Disability, Space, Architecture: A Reader ed Jos Boys
Thursday, 26 April 2018 12:15 pmI was hopeful this very various anthology would spark some new ideas, as its mission statement is at the intersection of design-as-theory and design-as-practice.
If you have university access, you can read it online http://www.tandfebooks.com/doi/view/10.4324/9781315560076
For Interlibrary loan: Print and ebook
Three chapters made this jumbled collection worth reading; here's how you can almost read them if you don't have university access:
From Gallaudet Today, that university's alumni magazine spring 2007, Todd Byrd's essay “Deaf Space: Deaf Culture Meets Architecture in UD” dives deep into Deaf space: how designers can support visual learners and communicators. With helpful checklists: useful data to make even a temporary space Deaf friendly.
http://www.rollingrains.com/2011/04/reprinted-with-permission-deaf-space.html
“From Steep Steps to Retrofit to Universal Design, From Collapse to Austerity: Neo-liberal spaces of disability”

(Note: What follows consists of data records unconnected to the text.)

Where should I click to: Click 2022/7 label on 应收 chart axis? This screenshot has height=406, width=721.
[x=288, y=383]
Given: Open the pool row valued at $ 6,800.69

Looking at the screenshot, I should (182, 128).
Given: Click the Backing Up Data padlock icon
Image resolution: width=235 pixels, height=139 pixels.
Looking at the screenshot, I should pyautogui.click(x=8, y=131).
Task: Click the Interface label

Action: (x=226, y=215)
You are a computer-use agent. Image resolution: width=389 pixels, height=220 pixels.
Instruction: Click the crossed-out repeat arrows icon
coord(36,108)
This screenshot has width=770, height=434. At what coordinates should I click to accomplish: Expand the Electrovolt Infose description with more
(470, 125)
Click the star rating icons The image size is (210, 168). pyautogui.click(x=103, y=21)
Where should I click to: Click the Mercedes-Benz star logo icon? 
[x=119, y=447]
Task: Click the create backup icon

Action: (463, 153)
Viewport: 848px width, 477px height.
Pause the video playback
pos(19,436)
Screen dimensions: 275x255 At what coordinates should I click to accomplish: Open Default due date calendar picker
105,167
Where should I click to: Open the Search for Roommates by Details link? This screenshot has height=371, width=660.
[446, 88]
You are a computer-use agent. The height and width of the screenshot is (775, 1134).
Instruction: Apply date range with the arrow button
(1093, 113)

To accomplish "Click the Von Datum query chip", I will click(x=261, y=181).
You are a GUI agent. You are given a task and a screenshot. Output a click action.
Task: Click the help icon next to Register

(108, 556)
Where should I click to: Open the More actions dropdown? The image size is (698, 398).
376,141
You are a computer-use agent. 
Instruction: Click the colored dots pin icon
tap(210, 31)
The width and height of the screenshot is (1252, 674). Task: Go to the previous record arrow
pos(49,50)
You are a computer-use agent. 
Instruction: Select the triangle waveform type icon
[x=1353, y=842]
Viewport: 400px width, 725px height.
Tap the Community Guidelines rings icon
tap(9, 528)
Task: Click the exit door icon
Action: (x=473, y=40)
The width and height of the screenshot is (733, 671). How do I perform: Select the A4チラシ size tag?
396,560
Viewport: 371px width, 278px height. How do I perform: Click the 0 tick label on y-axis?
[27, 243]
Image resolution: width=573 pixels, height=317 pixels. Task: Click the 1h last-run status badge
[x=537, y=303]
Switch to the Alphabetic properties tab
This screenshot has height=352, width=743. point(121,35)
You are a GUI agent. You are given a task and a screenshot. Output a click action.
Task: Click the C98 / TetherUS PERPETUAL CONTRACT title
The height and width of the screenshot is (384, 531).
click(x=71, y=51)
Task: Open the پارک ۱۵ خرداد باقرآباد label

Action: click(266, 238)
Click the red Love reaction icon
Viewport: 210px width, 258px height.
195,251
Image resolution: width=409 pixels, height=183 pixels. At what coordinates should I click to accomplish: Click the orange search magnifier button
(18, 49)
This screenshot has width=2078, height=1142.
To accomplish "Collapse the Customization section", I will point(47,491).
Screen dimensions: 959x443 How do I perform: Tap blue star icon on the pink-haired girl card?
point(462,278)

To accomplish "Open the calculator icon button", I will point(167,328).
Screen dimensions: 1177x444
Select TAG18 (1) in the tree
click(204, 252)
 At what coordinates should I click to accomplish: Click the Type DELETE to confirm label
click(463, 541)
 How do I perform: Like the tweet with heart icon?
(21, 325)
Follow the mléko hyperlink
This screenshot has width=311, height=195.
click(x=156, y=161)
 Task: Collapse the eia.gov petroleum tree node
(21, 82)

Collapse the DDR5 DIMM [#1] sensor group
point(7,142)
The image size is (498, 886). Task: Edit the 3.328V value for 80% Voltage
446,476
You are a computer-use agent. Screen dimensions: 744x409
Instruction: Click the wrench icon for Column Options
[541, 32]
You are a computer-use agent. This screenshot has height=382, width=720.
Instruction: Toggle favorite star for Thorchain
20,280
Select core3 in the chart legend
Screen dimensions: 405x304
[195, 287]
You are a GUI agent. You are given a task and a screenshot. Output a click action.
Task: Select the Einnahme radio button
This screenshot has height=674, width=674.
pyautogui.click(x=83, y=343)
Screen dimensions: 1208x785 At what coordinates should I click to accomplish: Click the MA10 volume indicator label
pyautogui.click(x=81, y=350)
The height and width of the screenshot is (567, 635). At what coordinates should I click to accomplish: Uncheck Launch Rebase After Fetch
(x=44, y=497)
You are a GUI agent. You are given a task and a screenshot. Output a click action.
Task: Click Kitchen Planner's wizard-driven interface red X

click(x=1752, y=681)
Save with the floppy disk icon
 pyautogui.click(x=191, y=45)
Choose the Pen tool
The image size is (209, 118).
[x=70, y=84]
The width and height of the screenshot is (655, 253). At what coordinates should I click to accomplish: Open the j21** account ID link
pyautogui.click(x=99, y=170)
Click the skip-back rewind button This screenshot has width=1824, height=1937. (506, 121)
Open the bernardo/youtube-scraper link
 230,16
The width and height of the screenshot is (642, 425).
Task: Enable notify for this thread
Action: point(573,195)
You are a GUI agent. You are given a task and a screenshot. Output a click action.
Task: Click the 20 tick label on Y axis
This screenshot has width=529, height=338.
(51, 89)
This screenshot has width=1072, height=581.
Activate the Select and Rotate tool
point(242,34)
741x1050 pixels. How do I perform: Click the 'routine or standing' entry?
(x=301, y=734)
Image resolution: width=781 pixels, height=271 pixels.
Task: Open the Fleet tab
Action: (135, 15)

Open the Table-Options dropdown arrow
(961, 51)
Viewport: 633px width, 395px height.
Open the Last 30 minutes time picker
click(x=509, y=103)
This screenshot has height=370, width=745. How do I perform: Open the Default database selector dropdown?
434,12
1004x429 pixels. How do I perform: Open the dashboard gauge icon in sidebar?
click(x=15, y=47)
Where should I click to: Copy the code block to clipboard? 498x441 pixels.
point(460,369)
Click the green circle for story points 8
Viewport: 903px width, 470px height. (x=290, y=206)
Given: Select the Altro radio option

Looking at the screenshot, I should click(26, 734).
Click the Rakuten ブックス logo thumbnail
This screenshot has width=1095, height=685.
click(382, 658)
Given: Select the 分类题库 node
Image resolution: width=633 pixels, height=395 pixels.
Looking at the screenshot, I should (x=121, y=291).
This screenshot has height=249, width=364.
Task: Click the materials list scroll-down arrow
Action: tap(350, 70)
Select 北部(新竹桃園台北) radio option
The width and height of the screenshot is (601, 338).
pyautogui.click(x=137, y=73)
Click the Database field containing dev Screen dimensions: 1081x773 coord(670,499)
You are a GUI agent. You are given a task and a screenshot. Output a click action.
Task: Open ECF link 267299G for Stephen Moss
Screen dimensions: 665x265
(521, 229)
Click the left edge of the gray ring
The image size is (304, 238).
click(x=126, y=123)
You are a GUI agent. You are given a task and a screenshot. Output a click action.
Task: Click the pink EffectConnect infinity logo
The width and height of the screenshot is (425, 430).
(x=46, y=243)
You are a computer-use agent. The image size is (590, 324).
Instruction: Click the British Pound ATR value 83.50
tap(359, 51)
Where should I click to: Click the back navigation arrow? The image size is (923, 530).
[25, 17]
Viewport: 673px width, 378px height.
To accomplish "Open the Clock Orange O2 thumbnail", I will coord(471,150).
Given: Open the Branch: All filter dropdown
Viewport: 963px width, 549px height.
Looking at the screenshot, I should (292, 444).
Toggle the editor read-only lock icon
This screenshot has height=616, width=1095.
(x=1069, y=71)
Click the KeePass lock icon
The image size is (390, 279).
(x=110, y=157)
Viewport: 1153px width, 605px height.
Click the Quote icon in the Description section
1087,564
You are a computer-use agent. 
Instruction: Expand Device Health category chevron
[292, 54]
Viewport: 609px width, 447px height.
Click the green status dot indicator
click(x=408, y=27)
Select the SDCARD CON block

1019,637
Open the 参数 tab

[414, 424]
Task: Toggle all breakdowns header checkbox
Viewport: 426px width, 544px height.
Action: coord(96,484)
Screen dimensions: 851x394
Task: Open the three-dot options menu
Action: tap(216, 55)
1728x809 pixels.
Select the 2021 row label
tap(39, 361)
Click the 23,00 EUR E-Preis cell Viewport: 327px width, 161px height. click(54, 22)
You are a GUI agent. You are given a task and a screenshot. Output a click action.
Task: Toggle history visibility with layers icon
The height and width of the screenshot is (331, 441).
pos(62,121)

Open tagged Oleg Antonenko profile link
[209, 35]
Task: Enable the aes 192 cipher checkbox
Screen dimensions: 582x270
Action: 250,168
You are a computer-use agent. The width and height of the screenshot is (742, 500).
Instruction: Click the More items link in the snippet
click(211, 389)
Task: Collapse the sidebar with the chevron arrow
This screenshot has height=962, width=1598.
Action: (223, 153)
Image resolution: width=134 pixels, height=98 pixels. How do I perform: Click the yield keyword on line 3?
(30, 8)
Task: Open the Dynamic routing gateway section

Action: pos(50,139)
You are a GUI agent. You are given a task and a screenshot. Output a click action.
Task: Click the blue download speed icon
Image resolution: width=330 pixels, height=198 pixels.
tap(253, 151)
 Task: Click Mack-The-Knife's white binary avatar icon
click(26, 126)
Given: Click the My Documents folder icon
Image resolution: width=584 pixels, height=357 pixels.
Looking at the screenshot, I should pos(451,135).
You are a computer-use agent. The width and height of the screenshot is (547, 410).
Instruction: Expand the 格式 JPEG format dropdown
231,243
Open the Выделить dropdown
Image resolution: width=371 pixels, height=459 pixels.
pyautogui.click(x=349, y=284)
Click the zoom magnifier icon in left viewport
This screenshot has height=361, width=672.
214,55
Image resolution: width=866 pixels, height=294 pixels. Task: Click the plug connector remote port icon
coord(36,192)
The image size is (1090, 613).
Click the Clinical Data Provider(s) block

Jay Dolmage matches these three access attitudes with underlying assumptions about disabled people's place in the academy. An earlier version is available for download here: https://www.academia.edu/1244157/FromRetrofit_to_Universal_Design_From_Collapse_to_Occupation_Neo-Liberal_Spaces_of_Disability_
Dolmage's critique of a checklist approach to universal design is the first I've encountered. I strongly recommend it to any access activist working in our current climate.
In “The dilemma of inclusive architecture” Margaret Price demonstrates that disability presents a radical challenge to architecture due to its tendency to emerge unpredictably in spacetime. Price's personal experience with "mental disability" means her work, unlike too much of disability studies, considers more than physical impairment.
https://margaretprice.wordpress.com/writing/price-unshared-space/
THANK YOU!
Date: 26/04/2018 08:29 pm (UTC)This could be interesting.
Re: THANK YOU!
Date: 26/04/2018 08:47 pm (UTC)Margaret Price is such a smart writer. That essay is on the deeper end of her academic register: you may find her book Mad At School: Rhetorics of Mental Disability and Academic Life to be more accessible. (It's a thematically-linked series of essays.)
Or her "The Body-Mind Problem and the Absence of Pain," which is helpful cited and discussed at Allison Hitt's blog.
Any ways, the academic stuff is at the extreme of my comprehension as well, and I'm happy to chat about this in more mundane terms as well.